**** Texto do exercício

Um tanto desapontado, nada ouvi e decidi caminhar depois de uns 15 minutos. Desci em direção à Marechal Deodoro e cheguei embaixo do Minhocão, na altura da alameda Angélica.

Tinha um maluco tocando uma guitarra e cantando em algum andar do prédio em frente, caixa de som na janela. Não reconheci a letra, mas os acordes tocados eram meio genericamente dos Beatles na fase Abbey Road. Mas, na canção seguinte, reconheci a letra de Iolanda, que nos é familiar pela voz de Chico Buarque. O efeito geral era humanizante e fofo. Mas separado da realidade na rua.

Embaixo do viaduto, bares populares abertos, carroceiros estacionados, sem-tetos e sans-cullotes dormindo, homens sem rumo perambulado pelas vias. Na viga de cimento vi um cartaz impresso “Pensão para rapazes. Pernoite R$15 Semanal R$105 Quinzenal R$225 Mensal R$390”, outro escrito à mão “Para vereador vote Osias ”, uma pichação “mais amor” e uma placa de sinalização “ciclista, cuidado com os pedestres”.

Saí fora e busquei o Teatro Municipal. Os sem-teto acampados, os sem-rumo nas escadarias. Passei pela Praça do Patriarca e desci a ladeira da General Carneiro, alcançando o pé da passarela que leva ao Terminal. Vi uns 5 ou 6 camelôs com suas pequenas bancadas: bebidas, cigarros, churrasco. O Terminal recebia ainda um bom número de usuários, muitos com carrinhos de carga ou mochilas nas costas, em busca da Zona Norte. Notei que o prostíbulo “A Casa das Primas” estava fechado. O lixo no chão indicava que o maior movimento tinha passado e que estávamos em ritmo de encerramento.

Eram 21h quando peguei uma Velho Barreiro com limão de um vendedor com seu isopor e fui sentar bem junto às catracas da entrada do terminal. A passagem dos precários, jovens do telemarketing, trabalhadoras e descamisados pelo local ganhava um ar de Blade Runner ao som dos anúncios oficiais irradiados pela robótica voz feminina do alto-falante, que alertava para os perigos do coronavírus.

Muitas das mesinhas ou bancas de venda eram manejadas por famílias e não por vendedores solitários.

Um menino negro arisco de uns 5 anos brincava com caixas de papelão do local. Ele veio me perguntar “o que você está escrevendo?”. Eu disse “escrevo a história do mundo! Qual é o seu nome?”, perguntei. “Isaac”, ele disse. Escrevi o nome dele como eu lembrava da Bíblia no caderninho que levava às mãos, esperando que ele reconhecesse o seu próprio nome grafado, mesmo sabendo que é usual que esse nome tenha outras grafias.

********
**** Registros

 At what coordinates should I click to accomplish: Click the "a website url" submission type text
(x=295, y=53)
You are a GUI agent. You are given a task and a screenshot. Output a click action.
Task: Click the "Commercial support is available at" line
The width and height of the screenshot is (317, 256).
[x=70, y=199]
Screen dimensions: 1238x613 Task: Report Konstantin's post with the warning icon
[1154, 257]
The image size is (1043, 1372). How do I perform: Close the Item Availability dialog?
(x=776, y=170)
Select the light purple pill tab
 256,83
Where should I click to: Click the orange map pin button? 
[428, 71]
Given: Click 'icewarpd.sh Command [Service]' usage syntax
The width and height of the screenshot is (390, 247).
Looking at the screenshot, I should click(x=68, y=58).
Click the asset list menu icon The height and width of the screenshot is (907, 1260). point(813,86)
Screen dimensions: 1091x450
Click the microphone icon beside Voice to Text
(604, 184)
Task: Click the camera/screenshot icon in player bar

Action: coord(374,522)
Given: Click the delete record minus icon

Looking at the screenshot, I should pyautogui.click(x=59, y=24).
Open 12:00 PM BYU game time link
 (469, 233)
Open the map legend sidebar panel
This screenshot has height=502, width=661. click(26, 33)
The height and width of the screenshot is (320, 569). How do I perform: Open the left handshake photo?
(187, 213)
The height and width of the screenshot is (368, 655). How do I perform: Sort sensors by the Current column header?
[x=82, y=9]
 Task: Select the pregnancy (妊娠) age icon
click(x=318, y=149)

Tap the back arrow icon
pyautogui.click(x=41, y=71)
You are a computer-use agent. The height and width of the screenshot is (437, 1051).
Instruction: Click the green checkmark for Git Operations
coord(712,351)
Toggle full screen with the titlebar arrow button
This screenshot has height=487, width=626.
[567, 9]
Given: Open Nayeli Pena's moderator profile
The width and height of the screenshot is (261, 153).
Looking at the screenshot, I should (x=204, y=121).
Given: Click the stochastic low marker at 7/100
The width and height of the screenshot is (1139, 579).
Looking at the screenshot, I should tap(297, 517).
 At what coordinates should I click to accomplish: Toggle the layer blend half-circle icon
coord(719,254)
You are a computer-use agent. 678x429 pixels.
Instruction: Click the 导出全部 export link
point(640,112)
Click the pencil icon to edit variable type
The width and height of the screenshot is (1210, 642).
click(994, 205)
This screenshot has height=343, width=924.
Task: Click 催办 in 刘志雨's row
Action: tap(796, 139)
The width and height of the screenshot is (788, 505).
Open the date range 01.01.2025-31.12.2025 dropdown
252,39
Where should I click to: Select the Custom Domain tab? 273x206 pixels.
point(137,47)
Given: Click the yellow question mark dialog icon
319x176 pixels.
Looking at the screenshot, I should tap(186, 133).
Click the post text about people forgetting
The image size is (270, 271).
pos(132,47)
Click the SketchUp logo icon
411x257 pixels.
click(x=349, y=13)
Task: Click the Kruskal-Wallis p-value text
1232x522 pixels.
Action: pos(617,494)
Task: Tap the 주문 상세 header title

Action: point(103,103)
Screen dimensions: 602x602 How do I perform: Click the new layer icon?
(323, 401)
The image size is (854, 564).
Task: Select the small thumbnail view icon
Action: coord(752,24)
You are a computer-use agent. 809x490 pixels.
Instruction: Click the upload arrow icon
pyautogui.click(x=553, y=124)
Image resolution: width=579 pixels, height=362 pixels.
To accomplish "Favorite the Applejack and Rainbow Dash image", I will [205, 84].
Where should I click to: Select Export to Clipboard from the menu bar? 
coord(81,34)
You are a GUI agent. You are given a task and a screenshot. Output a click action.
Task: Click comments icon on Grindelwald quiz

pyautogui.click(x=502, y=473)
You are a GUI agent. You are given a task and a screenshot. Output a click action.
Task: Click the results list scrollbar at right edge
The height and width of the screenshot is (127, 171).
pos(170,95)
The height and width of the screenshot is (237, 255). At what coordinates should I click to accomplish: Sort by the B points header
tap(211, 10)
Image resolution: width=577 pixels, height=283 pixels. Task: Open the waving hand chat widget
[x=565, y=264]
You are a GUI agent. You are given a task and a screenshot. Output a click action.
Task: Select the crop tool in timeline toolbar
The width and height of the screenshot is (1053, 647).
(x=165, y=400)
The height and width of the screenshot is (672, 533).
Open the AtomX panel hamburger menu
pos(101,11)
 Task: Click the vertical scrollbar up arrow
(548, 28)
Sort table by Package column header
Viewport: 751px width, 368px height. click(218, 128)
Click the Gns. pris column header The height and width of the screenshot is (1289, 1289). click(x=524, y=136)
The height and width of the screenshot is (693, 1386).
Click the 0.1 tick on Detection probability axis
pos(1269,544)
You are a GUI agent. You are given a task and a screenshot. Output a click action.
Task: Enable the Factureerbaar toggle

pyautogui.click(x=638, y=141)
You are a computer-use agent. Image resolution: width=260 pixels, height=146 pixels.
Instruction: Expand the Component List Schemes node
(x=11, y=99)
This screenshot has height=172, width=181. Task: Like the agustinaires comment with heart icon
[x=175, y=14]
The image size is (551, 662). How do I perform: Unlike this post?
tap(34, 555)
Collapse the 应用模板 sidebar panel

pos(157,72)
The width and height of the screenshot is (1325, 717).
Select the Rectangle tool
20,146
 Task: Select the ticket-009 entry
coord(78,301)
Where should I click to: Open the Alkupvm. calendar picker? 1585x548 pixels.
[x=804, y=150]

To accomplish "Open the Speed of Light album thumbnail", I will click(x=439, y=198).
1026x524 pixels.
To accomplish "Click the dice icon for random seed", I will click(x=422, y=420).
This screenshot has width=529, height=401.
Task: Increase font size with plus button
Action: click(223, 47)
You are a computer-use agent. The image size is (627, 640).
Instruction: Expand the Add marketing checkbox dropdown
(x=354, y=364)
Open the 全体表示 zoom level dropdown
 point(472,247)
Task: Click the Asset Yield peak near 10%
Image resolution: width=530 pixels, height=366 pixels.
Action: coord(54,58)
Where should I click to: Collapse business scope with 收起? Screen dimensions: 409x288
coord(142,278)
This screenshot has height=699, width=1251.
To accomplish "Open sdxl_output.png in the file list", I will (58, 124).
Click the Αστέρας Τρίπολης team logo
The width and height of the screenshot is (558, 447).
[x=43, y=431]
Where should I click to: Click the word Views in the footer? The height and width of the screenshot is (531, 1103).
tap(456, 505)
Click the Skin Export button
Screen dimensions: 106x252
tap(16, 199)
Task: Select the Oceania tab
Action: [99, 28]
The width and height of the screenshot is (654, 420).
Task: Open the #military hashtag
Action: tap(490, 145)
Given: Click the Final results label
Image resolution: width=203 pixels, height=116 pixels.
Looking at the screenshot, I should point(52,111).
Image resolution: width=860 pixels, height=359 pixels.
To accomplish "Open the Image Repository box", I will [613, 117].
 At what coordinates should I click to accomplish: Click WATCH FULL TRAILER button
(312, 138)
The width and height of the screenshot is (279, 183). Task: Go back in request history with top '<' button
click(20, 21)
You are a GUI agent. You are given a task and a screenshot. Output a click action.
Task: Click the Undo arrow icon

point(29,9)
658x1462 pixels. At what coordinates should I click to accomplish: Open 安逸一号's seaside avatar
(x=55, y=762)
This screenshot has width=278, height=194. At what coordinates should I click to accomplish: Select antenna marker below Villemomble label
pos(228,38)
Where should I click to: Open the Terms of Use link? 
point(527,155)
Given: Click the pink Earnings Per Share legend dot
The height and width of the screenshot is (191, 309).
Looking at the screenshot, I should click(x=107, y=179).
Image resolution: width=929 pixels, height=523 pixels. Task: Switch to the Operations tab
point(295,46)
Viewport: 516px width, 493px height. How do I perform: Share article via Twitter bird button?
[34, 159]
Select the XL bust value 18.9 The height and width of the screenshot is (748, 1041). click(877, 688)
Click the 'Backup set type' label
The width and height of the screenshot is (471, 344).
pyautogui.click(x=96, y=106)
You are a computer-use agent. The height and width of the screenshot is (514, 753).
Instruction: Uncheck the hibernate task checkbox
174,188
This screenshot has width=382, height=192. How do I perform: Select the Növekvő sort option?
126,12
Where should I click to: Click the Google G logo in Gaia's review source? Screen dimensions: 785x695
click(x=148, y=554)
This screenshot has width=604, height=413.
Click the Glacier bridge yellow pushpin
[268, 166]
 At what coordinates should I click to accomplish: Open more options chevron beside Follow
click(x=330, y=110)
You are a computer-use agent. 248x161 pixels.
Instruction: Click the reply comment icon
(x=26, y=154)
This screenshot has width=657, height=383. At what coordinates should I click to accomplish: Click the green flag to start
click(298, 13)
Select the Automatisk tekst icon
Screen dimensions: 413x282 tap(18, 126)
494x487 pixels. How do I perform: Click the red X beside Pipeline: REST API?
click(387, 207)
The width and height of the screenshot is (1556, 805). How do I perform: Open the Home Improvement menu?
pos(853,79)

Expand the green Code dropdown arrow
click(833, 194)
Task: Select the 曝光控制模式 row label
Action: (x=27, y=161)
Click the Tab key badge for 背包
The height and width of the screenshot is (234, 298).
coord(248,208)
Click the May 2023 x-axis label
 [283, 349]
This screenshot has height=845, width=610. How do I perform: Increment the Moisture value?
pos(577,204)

********

▸ O que fazer
Responda com base no texto:
(a) De que canção foi reconhecida a letra vinda do prédio em frente?
(b) Segundo o cartaz impresso na viga, qual era o preço do pernoite na pensão para rapazes?
(c) Que nome o menino disse ter?

▸ Resposta
(a) Iolanda.
(b) R$15.
(c) Isaac.